研究課題
B型肝炎ウイルス (HBV) 感染分子機構のうち、特にウイルス感染に必須な宿主との相互作用の理解は充分ではない。申請者はこれまでに簡便にHBV感染を評価出来る新規細胞培養系としてHepG2-hNTCP-C4細胞を樹立した。本研究ではこの細胞培養系を用いて、HBV感染に関わる宿主因子を同定するために、膜タンパク質であるG-Protein Coupled Receptor (GPCR) を標的としたsiRNAスクリーニングを実施した。標的遺伝子の発現抑制に伴いHBV感染が減少したヒット遺伝子のうち、最も再現性良くHBV感染を減少させたものとしてG Protein-Coupled Receptor 160 (GPR160) を得た。GPR160ノックダウン細胞では、HBVと同じく胆汁酸トランスポーターであるsodium taurocholate cotransporting polypeptide (NTCP) 依存的に細胞内へ侵入するD型肝炎ウイルスの感染も低下していた。
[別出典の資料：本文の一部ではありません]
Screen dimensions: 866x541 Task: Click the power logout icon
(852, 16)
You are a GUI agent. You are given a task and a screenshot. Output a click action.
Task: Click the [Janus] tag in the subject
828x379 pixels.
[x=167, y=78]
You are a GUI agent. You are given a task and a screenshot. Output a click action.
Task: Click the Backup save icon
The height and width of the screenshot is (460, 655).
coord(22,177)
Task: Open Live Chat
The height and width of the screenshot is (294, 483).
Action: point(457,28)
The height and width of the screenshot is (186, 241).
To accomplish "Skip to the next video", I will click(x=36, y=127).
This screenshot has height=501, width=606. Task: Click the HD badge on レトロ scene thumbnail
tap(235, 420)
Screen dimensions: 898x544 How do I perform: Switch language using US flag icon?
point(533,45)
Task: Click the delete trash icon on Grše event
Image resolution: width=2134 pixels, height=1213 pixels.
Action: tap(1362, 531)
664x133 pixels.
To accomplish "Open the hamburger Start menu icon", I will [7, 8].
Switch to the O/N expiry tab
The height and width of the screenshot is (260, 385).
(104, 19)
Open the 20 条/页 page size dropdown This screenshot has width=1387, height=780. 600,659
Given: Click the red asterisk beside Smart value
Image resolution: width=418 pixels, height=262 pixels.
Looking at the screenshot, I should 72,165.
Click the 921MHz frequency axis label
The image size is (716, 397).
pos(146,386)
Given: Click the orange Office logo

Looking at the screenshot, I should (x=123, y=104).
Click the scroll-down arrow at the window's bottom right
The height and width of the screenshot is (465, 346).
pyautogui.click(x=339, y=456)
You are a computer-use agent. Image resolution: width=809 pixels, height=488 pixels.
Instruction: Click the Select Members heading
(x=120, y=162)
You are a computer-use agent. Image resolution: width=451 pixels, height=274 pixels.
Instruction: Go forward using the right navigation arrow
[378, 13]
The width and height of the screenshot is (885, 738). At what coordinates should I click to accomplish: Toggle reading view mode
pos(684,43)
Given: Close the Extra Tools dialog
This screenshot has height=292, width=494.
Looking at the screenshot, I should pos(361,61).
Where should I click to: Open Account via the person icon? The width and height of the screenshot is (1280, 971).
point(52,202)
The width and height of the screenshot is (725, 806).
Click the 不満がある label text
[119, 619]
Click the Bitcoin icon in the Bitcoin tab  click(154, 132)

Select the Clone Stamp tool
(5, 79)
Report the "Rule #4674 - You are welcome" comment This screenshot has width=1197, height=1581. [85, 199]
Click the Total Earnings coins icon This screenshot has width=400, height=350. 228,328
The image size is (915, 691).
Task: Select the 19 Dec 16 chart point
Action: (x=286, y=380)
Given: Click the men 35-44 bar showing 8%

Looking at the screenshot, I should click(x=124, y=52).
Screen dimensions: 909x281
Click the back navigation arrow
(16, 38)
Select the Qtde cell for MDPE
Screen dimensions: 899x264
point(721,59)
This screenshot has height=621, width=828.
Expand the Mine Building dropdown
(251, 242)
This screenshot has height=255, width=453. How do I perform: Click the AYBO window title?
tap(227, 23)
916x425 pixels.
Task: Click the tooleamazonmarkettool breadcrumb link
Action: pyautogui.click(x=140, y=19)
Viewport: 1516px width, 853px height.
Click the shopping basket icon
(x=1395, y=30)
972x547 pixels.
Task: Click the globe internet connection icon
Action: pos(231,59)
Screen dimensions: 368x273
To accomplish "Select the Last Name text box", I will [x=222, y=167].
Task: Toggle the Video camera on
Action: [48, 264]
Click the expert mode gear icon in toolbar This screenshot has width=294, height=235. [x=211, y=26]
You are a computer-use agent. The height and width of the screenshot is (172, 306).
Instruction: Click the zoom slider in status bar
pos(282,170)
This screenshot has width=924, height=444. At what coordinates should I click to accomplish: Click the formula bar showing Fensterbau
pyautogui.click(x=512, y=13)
この細胞ではNTCP依存的なHBV エンベロープの細胞表面への吸着も低下していた。また、GPR160ノックダウンによりNTCPのmRNA量を減少させる事無く、細胞膜上のNTCPタンパク質量が減少してした。加えてNTCP本来の機能である細胞への胆汁酸の取り込み量も低下した。これらの結果は、GPR160がNTCP の細胞膜上発現を制御する事でHBV感染に寄与する宿主因子であることを示唆する。上記研究により、感染に必要なウイルス-宿主間相互作用の理解のみならず、NTCPおよびこれが関わる胆汁酸取り込みの制御機構の一端が明らかになると期待される。
29年度が最終年度であるため、記入しない。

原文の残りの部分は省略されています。